The third presentation is more than a procedural milestone—it is a moral signal. Non maleficence demands we avoid harm from delay. Involving patients in escalation respects autonomy. Justice requires fair access to diagnostics and referrals. Finally, honesty about the limits of primary care is itself an act of care—naming those limits openly builds trust more than repeated but empty reassurance.

Developing the knowledge

Like many GPs, I learned the “three strikes” heuristic through the hidden curriculum. Jess’s Rule brings it into the formal curriculum, but experience and reflexive practice shapes how it is applied. Reflexivity interrogates assumptions, clarifies roles, and adapts practice in uncertainty. In modern general practice, team reflexivity is increasingly vital. Role modelling is also important. When senior colleagues and the wider practice team openly model honesty and humility, it encourages everyone to do the same. As Bandura’s research shows,6 people tend to adopt behaviours they see working well for others.
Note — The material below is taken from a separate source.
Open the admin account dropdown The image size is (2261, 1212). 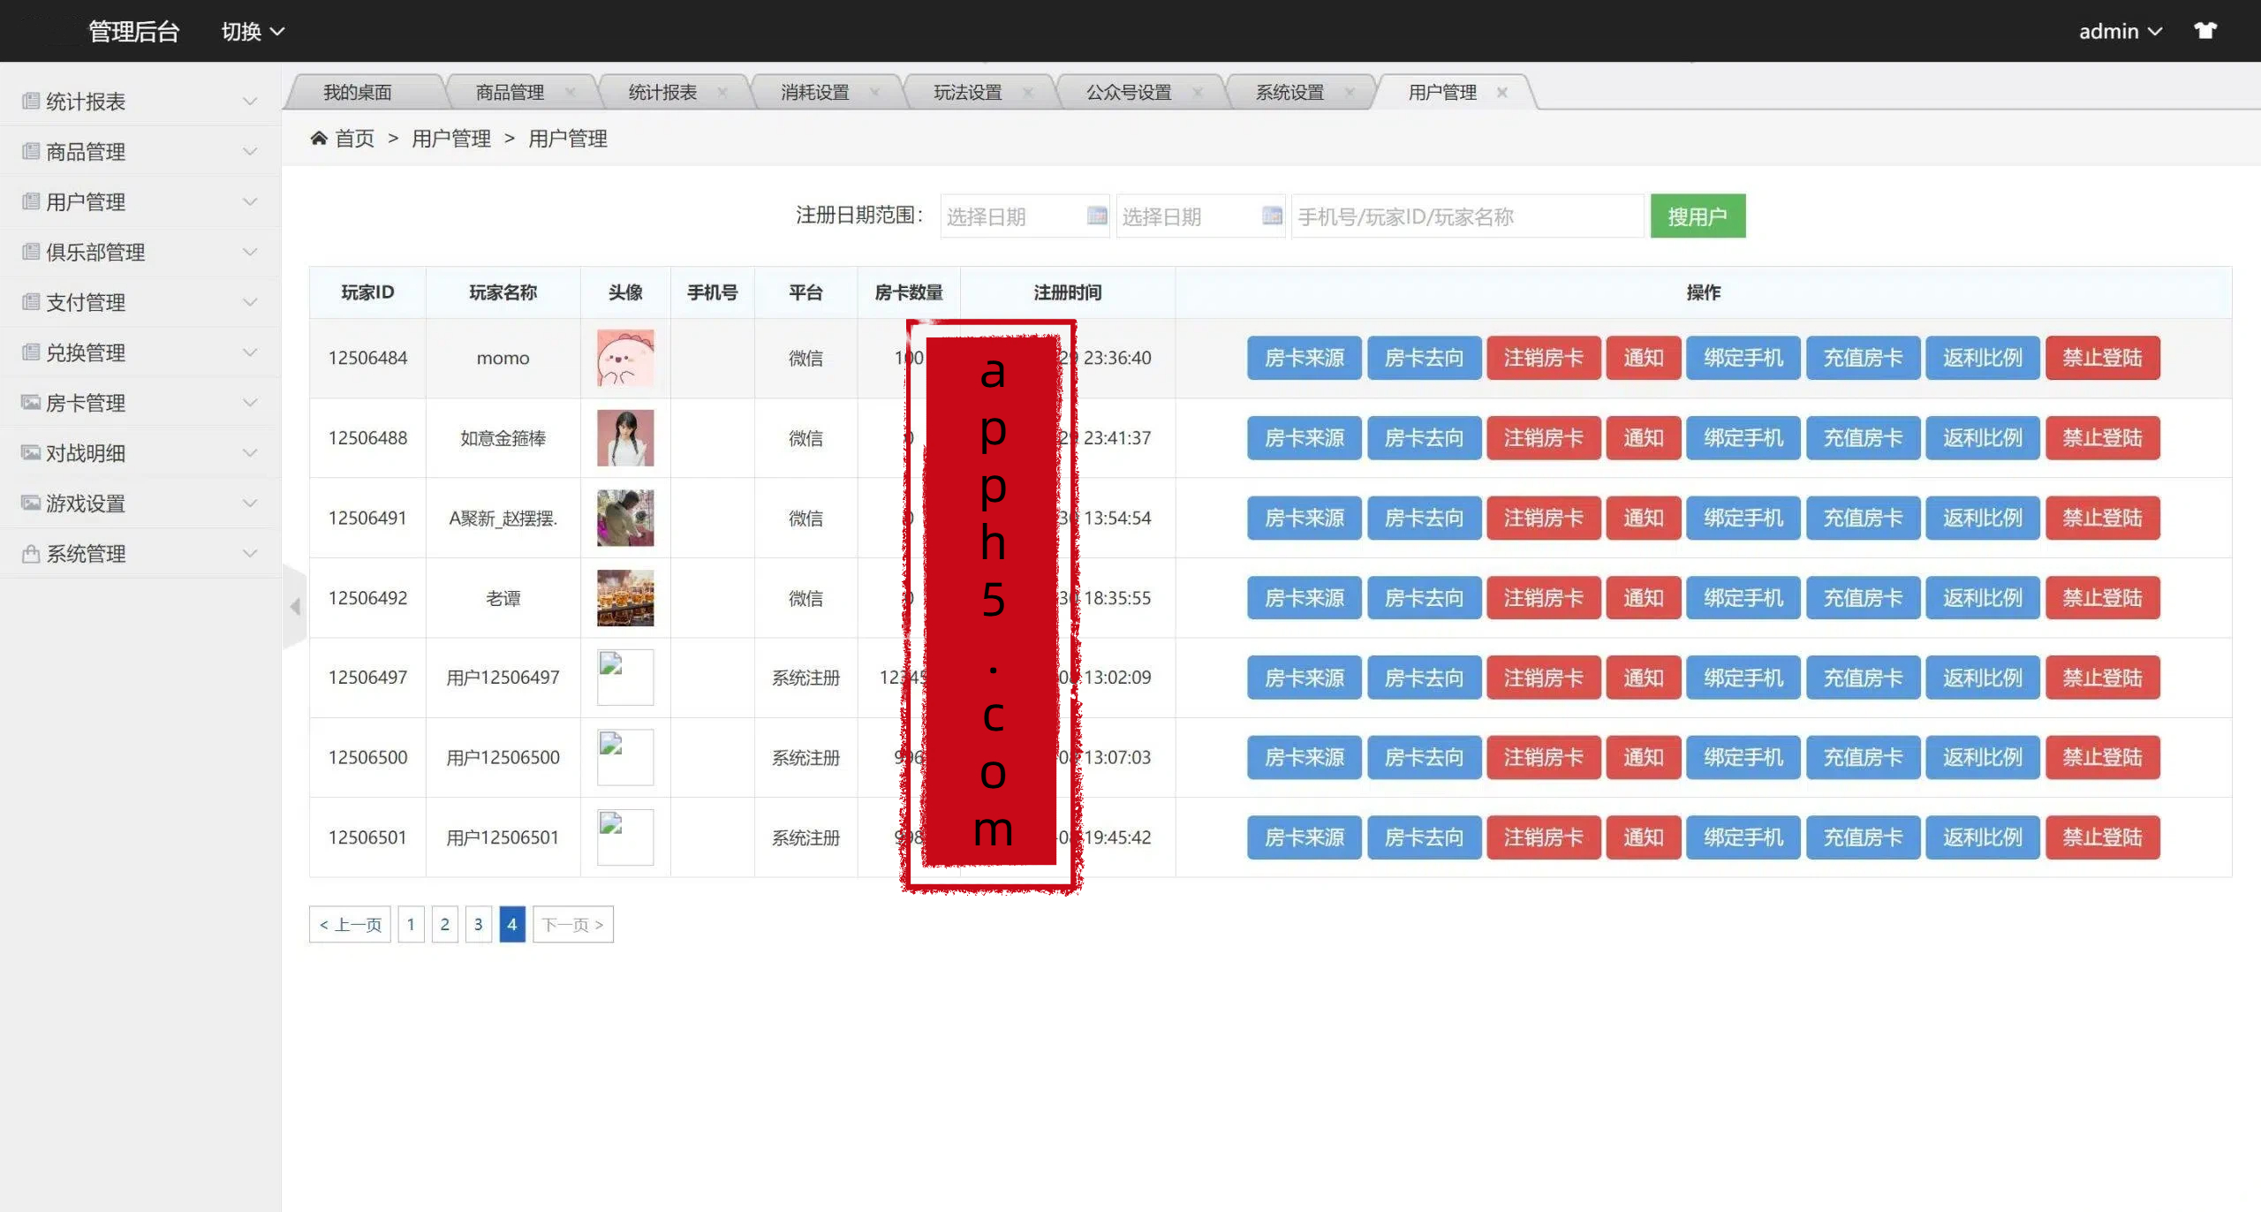tap(2120, 31)
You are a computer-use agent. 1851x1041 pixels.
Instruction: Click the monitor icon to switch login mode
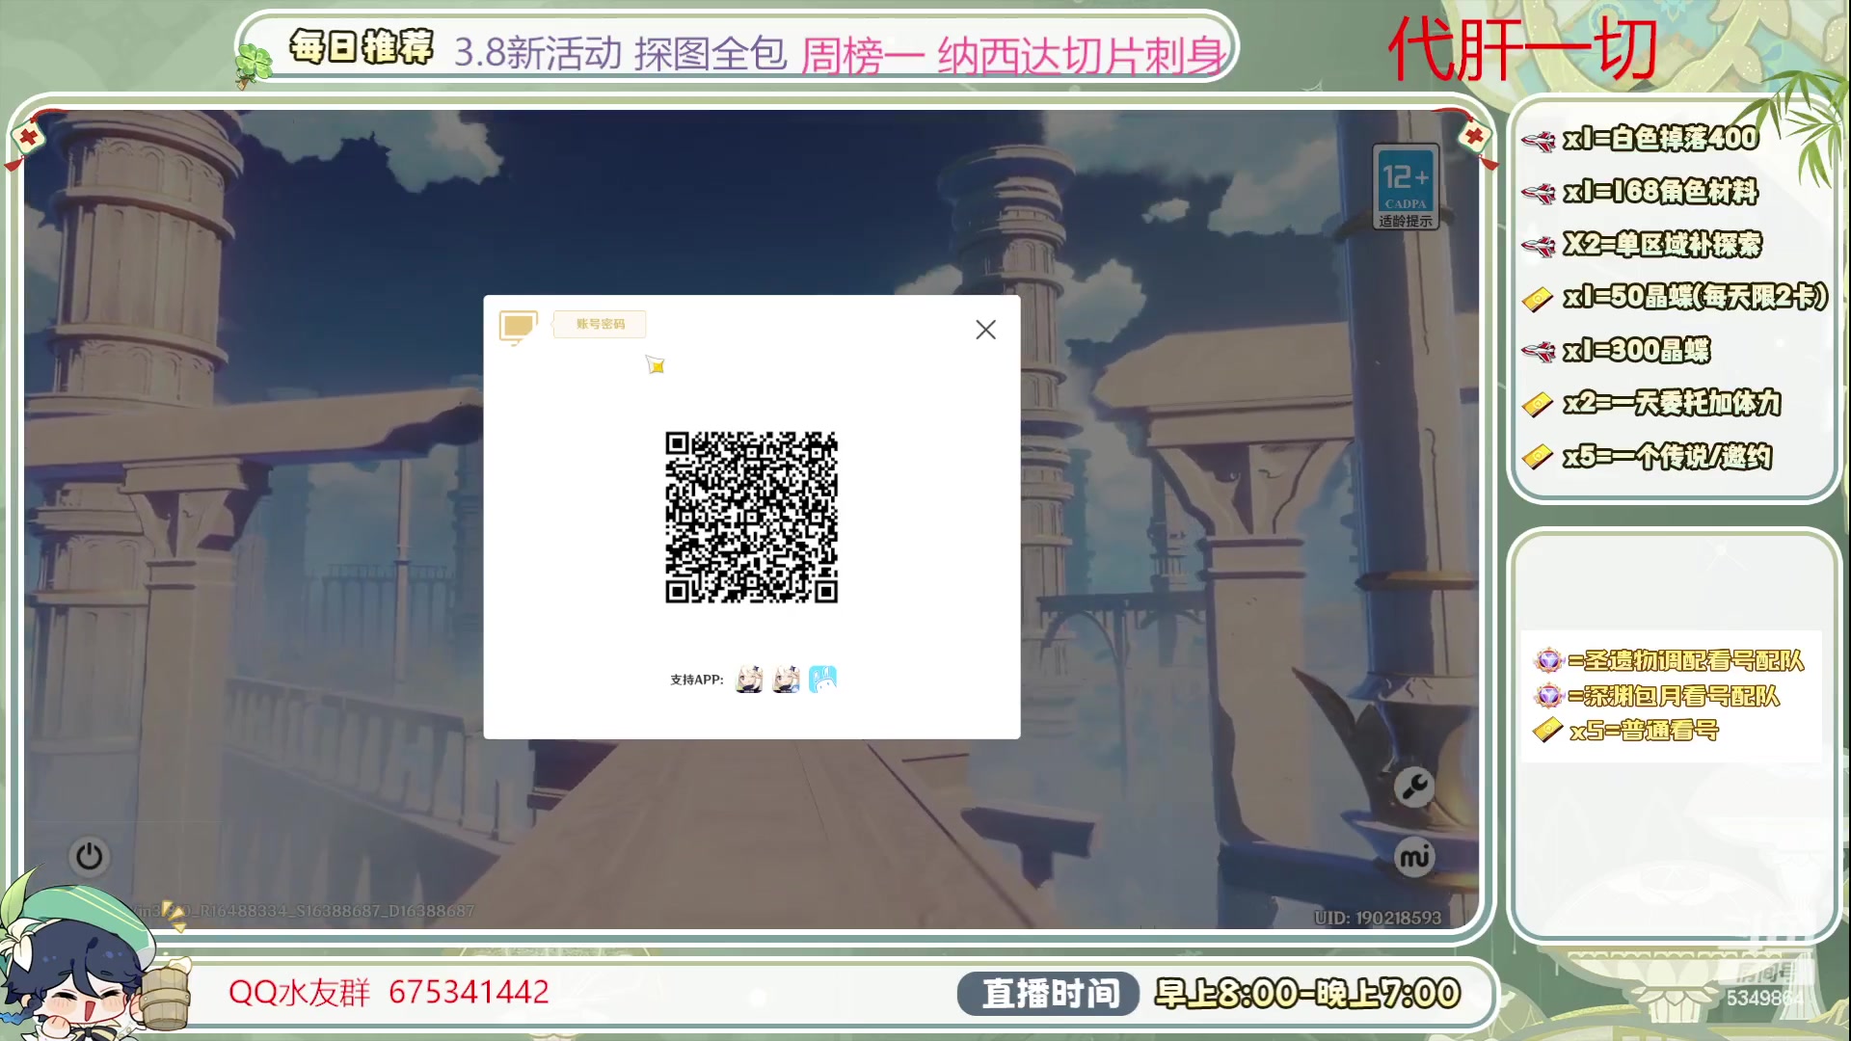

Three strikes is not a dismissal, but an invitation: to reflect, review, and rethink—together, with humility guarding against harm.

References

1. NHS England. Jess’s Rule: Three strikes and we rethink. NHS England guidance letter. 2025.
2. Couchman E. Jess’s Rule: advocating for continuity, ownership, and generalism in general practice. BJGP. 2025: 75 (760): 500-501.
3. Manley Burch PB, Iles S, Poppleton A, Checkland K, Skyrme S. What do patients and clinicians think about continuity in general practice in England? BJGP. 2025; 0323.
4. Mendonca, S.C., Abel, G.A. and Lyratzopoulos, G. ‘Pre-referral GP consultations in patients subsequently diagnosed with rarer cancers: patient survey data and analysis,’ British Journal of General Practice, 2016: 66(646), pp. e171–e178.
5. Lewis, J. and Burton, C. ‘Understanding the consequences of GP referral thresholds: taking the instrumental approach,’ BMJ Quality & Safety, 2023: 32(11), pp. 689–691.
6. Bandura, A. Social Foundations of Thought and Action: A Social Cognitive Theory. Englewood Cliffs, N.J: Prentice-Hall. 1986.